### Assigned task
In the entries below, find the line with "Städtisches Museum Zwickau" and print exactly every line from there up to and including the line with "silur (5, 2266)", with no other lines.

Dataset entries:
____________
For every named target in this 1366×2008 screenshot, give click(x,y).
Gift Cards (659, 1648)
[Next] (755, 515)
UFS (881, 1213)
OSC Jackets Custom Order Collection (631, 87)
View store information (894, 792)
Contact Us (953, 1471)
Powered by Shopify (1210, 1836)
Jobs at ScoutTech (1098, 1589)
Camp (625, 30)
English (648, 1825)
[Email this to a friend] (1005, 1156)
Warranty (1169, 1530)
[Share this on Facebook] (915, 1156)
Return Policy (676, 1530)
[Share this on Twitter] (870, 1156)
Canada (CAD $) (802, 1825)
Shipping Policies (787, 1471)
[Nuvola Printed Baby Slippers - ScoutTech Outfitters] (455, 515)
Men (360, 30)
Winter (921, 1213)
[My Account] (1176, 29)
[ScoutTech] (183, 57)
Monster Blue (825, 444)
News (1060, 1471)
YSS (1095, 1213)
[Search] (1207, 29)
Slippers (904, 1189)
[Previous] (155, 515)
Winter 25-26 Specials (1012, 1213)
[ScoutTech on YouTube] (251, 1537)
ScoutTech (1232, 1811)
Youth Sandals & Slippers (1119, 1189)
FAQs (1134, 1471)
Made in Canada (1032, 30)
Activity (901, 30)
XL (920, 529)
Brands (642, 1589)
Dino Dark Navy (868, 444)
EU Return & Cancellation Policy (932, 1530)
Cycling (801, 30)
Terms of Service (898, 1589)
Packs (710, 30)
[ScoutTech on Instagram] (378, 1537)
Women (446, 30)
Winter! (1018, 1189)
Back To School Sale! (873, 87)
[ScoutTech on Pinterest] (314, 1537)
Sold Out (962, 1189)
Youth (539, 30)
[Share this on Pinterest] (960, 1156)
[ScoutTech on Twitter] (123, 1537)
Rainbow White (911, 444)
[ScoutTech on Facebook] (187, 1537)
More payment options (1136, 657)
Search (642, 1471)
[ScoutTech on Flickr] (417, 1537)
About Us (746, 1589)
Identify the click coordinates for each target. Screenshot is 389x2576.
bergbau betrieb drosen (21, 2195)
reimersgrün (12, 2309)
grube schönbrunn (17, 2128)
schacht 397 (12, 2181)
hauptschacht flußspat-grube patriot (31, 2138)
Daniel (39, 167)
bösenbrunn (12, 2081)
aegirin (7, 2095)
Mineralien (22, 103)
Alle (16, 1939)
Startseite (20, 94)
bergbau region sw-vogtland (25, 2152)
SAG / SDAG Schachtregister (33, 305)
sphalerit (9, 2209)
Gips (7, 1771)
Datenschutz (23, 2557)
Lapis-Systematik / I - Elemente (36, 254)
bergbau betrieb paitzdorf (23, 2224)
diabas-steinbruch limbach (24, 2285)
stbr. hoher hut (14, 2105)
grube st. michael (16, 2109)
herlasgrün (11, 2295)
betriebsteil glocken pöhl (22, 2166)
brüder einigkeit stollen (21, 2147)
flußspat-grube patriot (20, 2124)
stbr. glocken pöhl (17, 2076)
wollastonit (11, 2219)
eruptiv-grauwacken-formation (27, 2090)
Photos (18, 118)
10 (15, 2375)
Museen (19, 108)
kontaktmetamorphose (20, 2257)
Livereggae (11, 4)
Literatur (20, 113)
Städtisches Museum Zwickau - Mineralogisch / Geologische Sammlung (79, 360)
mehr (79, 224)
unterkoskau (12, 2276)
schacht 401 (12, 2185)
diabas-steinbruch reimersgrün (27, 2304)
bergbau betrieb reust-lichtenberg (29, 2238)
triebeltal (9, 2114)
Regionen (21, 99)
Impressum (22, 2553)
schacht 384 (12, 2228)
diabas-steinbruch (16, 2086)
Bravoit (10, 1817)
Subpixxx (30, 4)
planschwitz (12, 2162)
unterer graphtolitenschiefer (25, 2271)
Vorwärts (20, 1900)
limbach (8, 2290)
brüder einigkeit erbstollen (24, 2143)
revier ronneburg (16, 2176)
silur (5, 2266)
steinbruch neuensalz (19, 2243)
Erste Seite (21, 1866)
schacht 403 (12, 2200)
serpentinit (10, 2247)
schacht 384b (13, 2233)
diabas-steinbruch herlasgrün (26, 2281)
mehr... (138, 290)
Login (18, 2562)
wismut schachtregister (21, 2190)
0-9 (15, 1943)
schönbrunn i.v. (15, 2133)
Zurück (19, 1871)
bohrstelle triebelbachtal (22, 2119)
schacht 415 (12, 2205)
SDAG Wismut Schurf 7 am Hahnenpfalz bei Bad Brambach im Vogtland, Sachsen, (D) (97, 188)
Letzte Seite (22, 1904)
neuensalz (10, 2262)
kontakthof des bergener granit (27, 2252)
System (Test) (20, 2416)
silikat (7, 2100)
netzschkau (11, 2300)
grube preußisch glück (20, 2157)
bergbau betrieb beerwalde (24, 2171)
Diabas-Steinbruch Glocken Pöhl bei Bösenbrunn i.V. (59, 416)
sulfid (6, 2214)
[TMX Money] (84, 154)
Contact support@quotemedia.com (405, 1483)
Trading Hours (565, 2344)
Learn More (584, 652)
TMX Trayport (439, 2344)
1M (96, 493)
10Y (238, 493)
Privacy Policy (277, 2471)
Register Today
____________
### Your solution
Städtisches Museum Zwickau - Mineralogisch / Geologische Sammlung (79, 360)
mehr (79, 224)
unterkoskau (12, 2276)
schacht 401 (12, 2185)
diabas-steinbruch reimersgrün (27, 2304)
bergbau betrieb reust-lichtenberg (29, 2238)
triebeltal (9, 2114)
Regionen (21, 99)
Impressum (22, 2553)
schacht 384 (12, 2228)
diabas-steinbruch (16, 2086)
Bravoit (10, 1817)
Subpixxx (30, 4)
planschwitz (12, 2162)
unterer graphtolitenschiefer (25, 2271)
Vorwärts (20, 1900)
limbach (8, 2290)
brüder einigkeit erbstollen (24, 2143)
revier ronneburg (16, 2176)
silur (5, 2266)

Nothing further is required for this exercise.